4-Aminoacetanilide
- Names: Preferred IUPAC name N-(4-Aminophenyl)acetamide

Identifiers
- CAS Number: 122-80-5;
- 3D model (JSmol): Interactive image;
- ChEBI: CHEBI:229632;
- ChEMBL: ChEMBL1318876;
- ChemSpider: 10297844;
- ECHA InfoCard: 100.004.161
- EC Number: 204-576-6;
- PubChem CID: 31230;
- UNII: IH5OX0I3Z9;
- CompTox Dashboard (EPA): DTXSID7024455 ;

Properties
- Chemical formula: C_{8}H_{10}N_{2}O
- Molar mass: 150.181 g·mol^{−1}
- Appearance: leaf or flake like white-Pink To Brown Powder
- Density: 1.1392
- Melting point: 164–167 °C (327–333 °F; 437–440 K)
- Boiling point: 267 °C (513 °F; 540 K)
- Solubility in water: 0.1-1 g/100 mL at 25 °C
- Hazards: GHS labelling:
- Pictograms: GHS07: Exclamation mark GHS08: Health hazard
- Signal word: Danger
- Hazard statements: H317, H319, H334
- Precautionary statements: P261, P264, P272, P280, P285, P302+P352, P304+P341, P305+P351+P338, P321, P333+P313, P337+P313, P342+P311, P363, P501

= 4-Aminoacetanilide =

Chemical compound

4-Aminoacetanilide or paracetamin is a chemical compound which is an amino derivative of acetanilide and para-isomer of aminoacetanilide.
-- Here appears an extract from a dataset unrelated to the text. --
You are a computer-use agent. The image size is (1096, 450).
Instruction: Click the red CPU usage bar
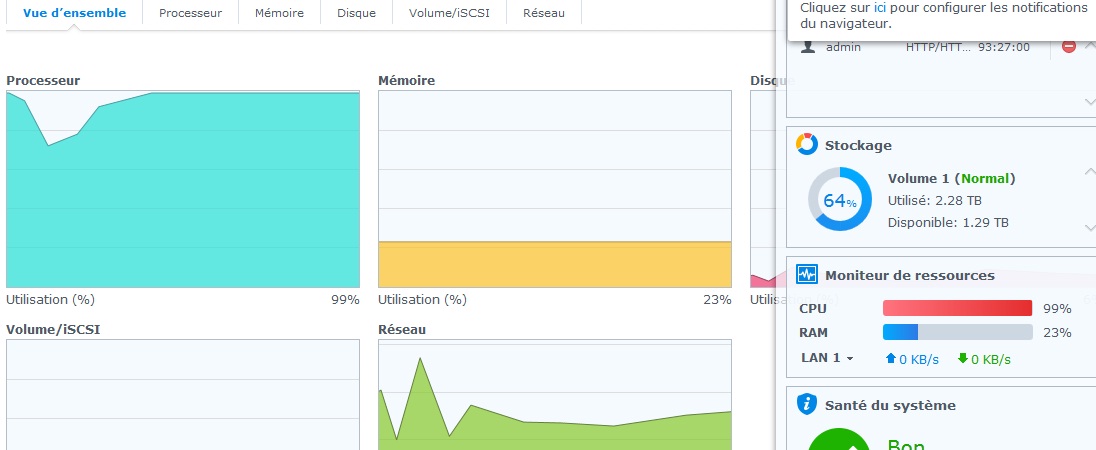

There are two other isomers of aminoacetanilide, 2-aminoacetanilide and 3-aminoacetanilide. Aminoacetanilide derivatives are important synthetic intermediates in heterocyclic and aromatic synthesis. These derivatives have found applications in pharmaceutical industry and dyes and pigment industry.

== Synthesis ==
Becillus cereus converts 4-phenylenediamine to 4-aminoacetanilide. Reduction of 4-nitroacetanilide by hydrogenation catalyst generates 4-aminoacetanilide. Green synthesis of p-Aminoacetanilide is achieved by reducing p-nitroaetanilide using Zn/NH_{4}Cl in water. Number of methods are available to reduce 4-nitroacetanilide using different catalyst and reaction conditions.

== Uses ==
4-Aminoacetanilide is used as in intermediate in the production of some dyes. 4-aminoacetanilide is also used for the synthesis of beta-lactams.